Trace-level debugging beats aggregate scores

An aggregate Faithfulness of 0.75 tells you there's a problem. Looking at the specific low-faithfulness traces tells you what to fix. Always dig into the failing examples — patterns emerge quickly (e.g. "all faithfulness failures involve tables" → fix table parsing).

Evaluate retrieval and generation separately

Separating retrieval metrics from generation metrics makes it much faster to identify where to invest. A low overall score could mean excellent generation on bad retrieval results — fixing retrieval will show a much larger improvement than tuning the generation prompt.

Unanswerable questions are your most important test cases

Most evaluation focuses on answerable questions. But the failure mode that most damages user trust is confident hallucination on out-of-scope questions. Include at least 20% unanswerable questions in your test set and measure the "correct abstention" rate explicitly.

Failure Modes in Evaluation Itself

Regenerating the test set between runs

If you regenerate your test set (e.g. with RAGAS TestsetGenerator) after every pipeline change, you are comparing apples to oranges. Scores cannot be compared across runs if the questions change. Fix and version your test set. Treat adding new questions as an explicit, deliberate action.
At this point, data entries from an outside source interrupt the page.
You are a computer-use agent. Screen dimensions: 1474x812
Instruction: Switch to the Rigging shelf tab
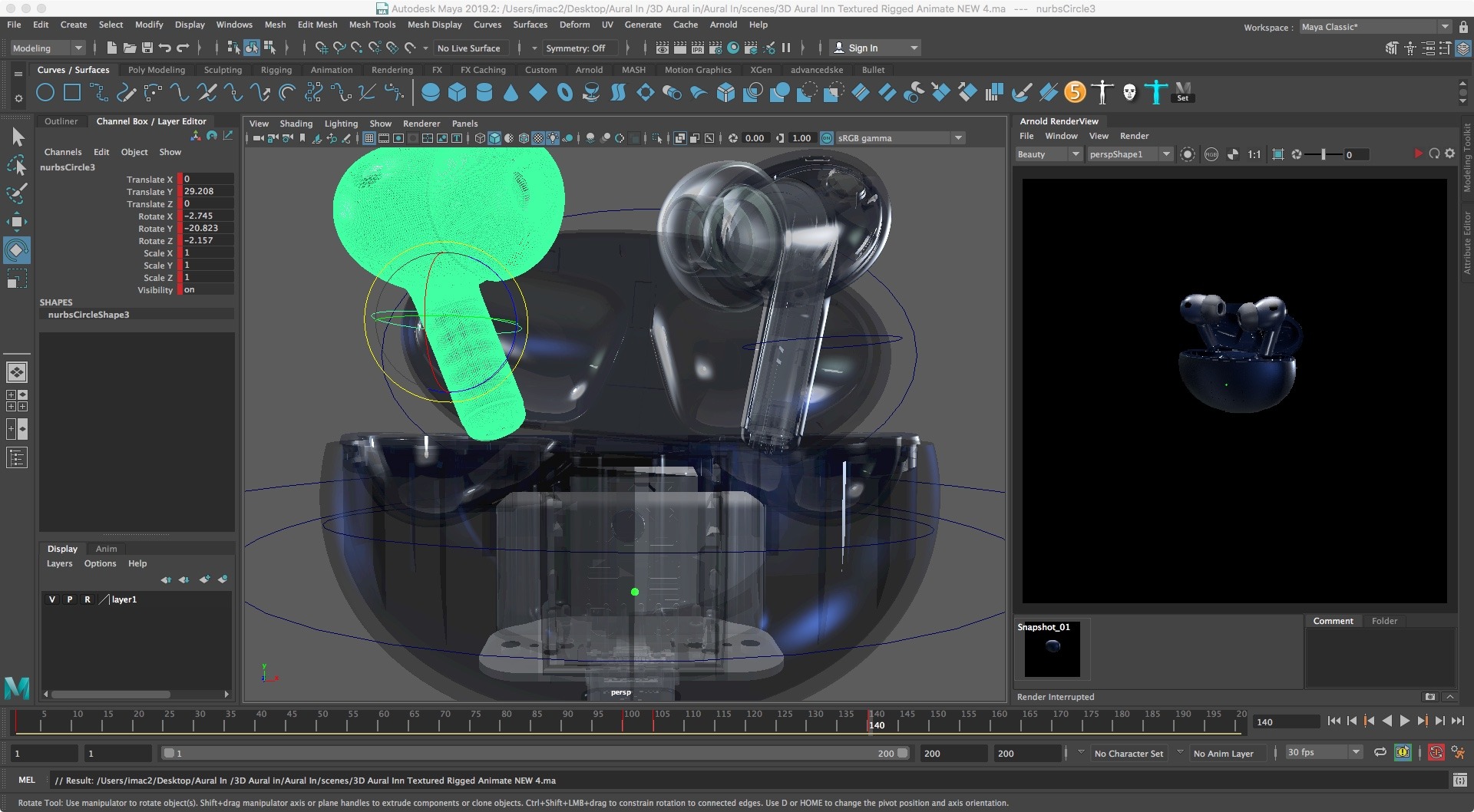point(276,70)
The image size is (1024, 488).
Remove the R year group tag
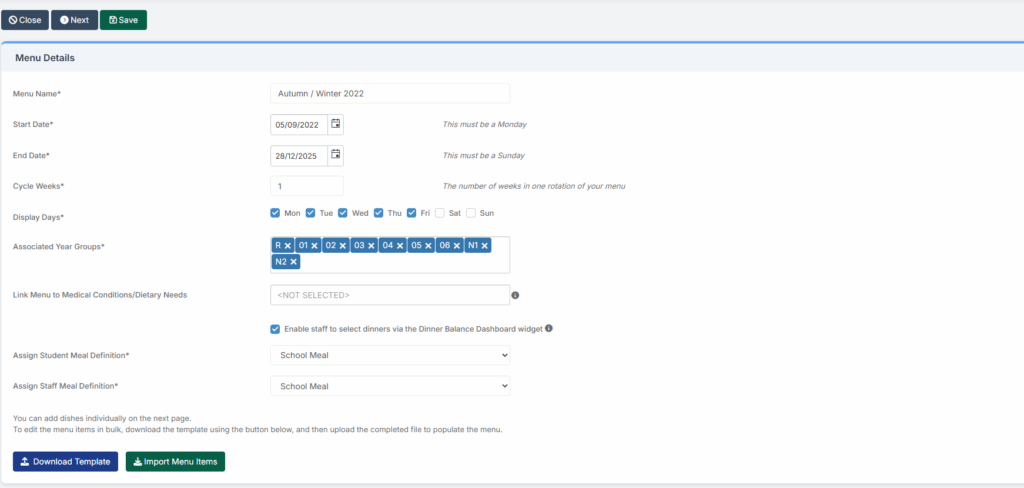(x=287, y=246)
Optimising for the metric instead of the outcome

High Faithfulness can be achieved by making the system very conservative — only repeating exact phrases from the context. But users want coherent, synthesised answers. Calibrate LLM judge prompts against real user satisfaction, not just technical faithfulness, to avoid gaming.

Only evaluating the happy path

If your test set contains only clean, well-formed questions whose answers are clearly in the corpus, your scores will be optimistically high. Real user queries are messy, ambiguous, and sometimes unanswerable. Deliberately include hard cases.
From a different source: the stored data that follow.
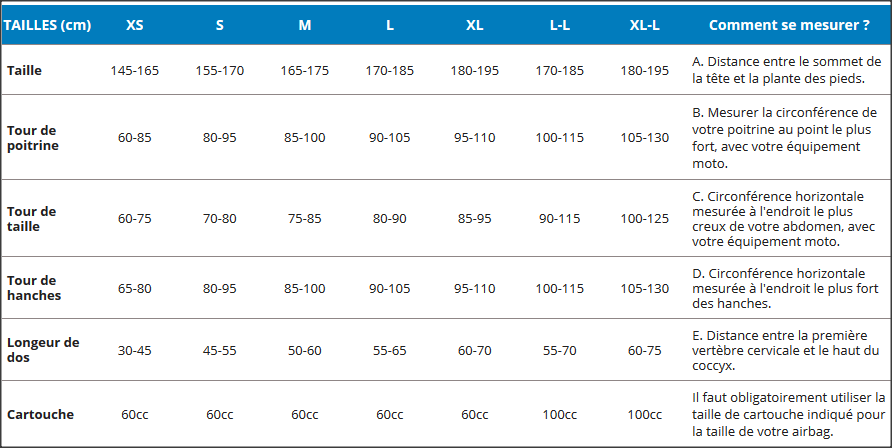The height and width of the screenshot is (448, 892).
Task: Select the 55-65 back length for L
Action: pos(390,351)
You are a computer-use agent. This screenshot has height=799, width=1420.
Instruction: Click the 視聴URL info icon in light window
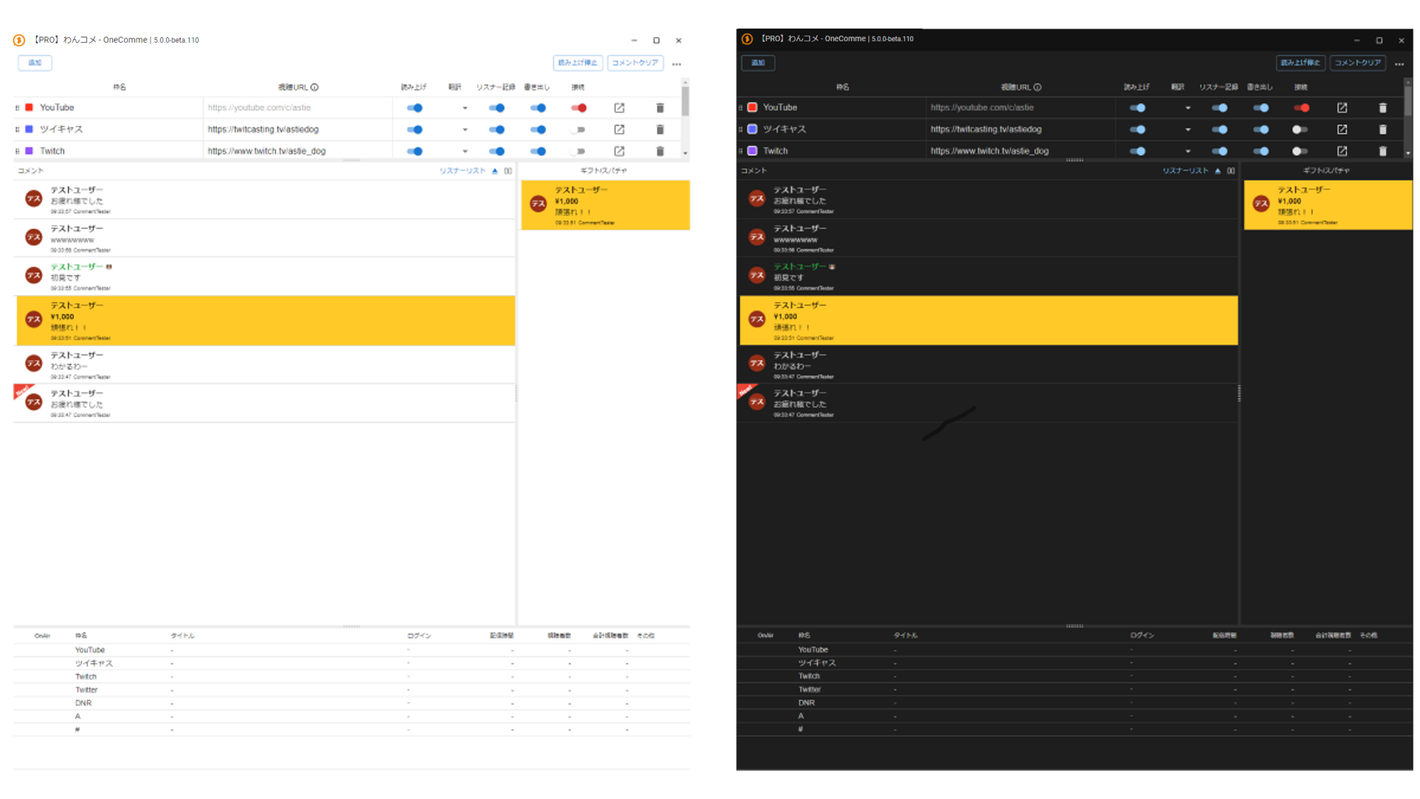(315, 88)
No evaluation in production

Offline evaluation catches regressions but misses distribution shift — the real query patterns that emerge after launch are always different from your test set. A system with no production evaluation will degrade silently as user behaviour evolves or the knowledge base updates.

2025–2026 Developments

RAGAS v0.2 — multi-turn and agentic evaluation (2025)
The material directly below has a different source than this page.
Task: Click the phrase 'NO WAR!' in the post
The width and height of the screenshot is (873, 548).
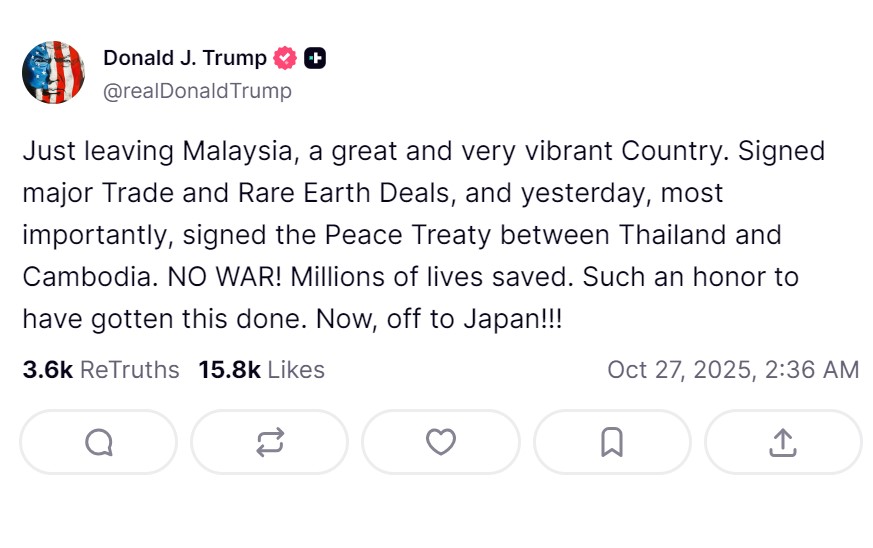Action: coord(240,277)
RAGAS extended its framework to support multi-turn conversations (not just single Q&A pairs) and agentic RAG pipelines where the agent decides what to retrieve. Metrics now include agent-specific dimensions like tool selection accuracy and multi-hop coherence. The async evaluation engine significantly reduces wall-clock time for large test sets.

Giskard emerges as enterprise alternative (2025)

Giskard gained traction as an enterprise RAG evaluation platform with automated vulnerability scanning — it generates adversarial test cases targeting prompt injection, hallucination, and off-topic responses. Unlike RAGAS (quality metrics), Giskard focuses on safety and robustness testing, making the two complementary.

Evaluation standardisation across platforms

By 2025, Faithfulness, Context Precision, Context Recall, and Answer Relevancy had become de facto standard metric names across Arize Phoenix, LangSmith, Datadog LLM Observability, and major cloud platforms (AWS Bedrock evaluation, Azure AI evaluation). The RAGAS metric definitions are effectively the industry standard, even if implementations vary slightly.

Checklist: Do You Understand This?

  • Can you name the five core RAG metrics and which subsystem (retrieval vs. generation) each measures?
  • Which two metrics are reference-free (no ground truth needed)? Which two require a reference answer?
  • Can you explain how LLM-as-judge works for Faithfulness scoring, and what calibration means in this context?
  • What five types of questions should a good test set include?
  • Can you describe the three phases of evaluation maturity (local → CI/CD → production)?
  • What is the "regenerating test set" failure mode and why is it dangerous?
  • If Faithfulness is high but Context Recall is low, what does that tell you about where the failure is?
  • Can you name three evaluation frameworks and describe when you would use each?